2) Sparse LU (LDL) Factorization: The reduced-order system computation involves solving the equation Gx=y many times. Calculating the inverse of G is discouraged in practice because it destroys its sparsity. Instead, we perform a sparse LU factorization on G similar to a SPICE simulator. Thanks to the symmetric property of G, we can write it as:  $G = LDL^T$ . A sparse LU factorization involves two stages: symbolic and numerical factorization.

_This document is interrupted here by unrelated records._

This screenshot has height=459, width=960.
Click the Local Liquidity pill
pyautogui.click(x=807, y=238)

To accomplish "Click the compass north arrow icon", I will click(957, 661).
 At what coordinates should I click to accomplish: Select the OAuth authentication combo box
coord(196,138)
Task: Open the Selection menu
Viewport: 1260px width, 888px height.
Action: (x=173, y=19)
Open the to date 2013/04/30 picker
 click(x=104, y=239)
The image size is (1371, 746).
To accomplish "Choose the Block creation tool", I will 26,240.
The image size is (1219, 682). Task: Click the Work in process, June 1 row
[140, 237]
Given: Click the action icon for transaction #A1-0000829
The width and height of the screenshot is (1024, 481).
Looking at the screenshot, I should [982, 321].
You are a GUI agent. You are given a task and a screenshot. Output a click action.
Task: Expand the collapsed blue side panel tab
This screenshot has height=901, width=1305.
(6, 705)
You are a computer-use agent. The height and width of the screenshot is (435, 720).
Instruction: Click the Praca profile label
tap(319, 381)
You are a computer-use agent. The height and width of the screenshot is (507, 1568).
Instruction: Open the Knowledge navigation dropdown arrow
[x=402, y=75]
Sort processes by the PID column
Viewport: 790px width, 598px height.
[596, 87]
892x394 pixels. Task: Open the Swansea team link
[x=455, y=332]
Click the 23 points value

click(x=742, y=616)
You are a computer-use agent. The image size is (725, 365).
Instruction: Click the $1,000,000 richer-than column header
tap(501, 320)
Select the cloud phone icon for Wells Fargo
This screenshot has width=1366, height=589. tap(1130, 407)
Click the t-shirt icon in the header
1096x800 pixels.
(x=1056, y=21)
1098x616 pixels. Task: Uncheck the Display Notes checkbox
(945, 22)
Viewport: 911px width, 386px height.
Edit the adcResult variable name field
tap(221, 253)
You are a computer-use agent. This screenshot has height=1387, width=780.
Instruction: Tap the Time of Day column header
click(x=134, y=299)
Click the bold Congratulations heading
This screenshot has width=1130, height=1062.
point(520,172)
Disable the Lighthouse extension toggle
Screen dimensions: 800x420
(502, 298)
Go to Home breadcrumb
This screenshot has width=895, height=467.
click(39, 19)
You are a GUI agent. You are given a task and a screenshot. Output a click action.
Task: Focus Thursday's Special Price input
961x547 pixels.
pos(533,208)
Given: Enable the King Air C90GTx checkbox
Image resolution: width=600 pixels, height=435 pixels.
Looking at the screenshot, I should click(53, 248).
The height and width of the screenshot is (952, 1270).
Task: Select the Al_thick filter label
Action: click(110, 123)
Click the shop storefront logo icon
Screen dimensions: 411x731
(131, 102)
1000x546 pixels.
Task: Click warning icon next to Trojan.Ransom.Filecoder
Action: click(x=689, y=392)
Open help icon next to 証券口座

Symbolic factorization computes the locations of nonzero elements (i.e., fill-ins) in L and numerical factorization determines the concrete values of them.

Sparse LU factorization of very large  $(n \ge 10^5)$  matrix systems has been accelerated using GPUs to design heterogeneous SPICE simulators [16], [17], [18]. On the contrary, we deal with millions of matrices with diverse sizes  $(10 \le n \le 4,000)$ 



(a) Symbolic factorization





(b) Numerical factorization

Fig. 4: Illustration of different parallelization strategies for batched symbolic and numerical LU decomposition.

which leads to imbalanced workload and insufficient parallelism (**Challenge** (2) as stated in Section I).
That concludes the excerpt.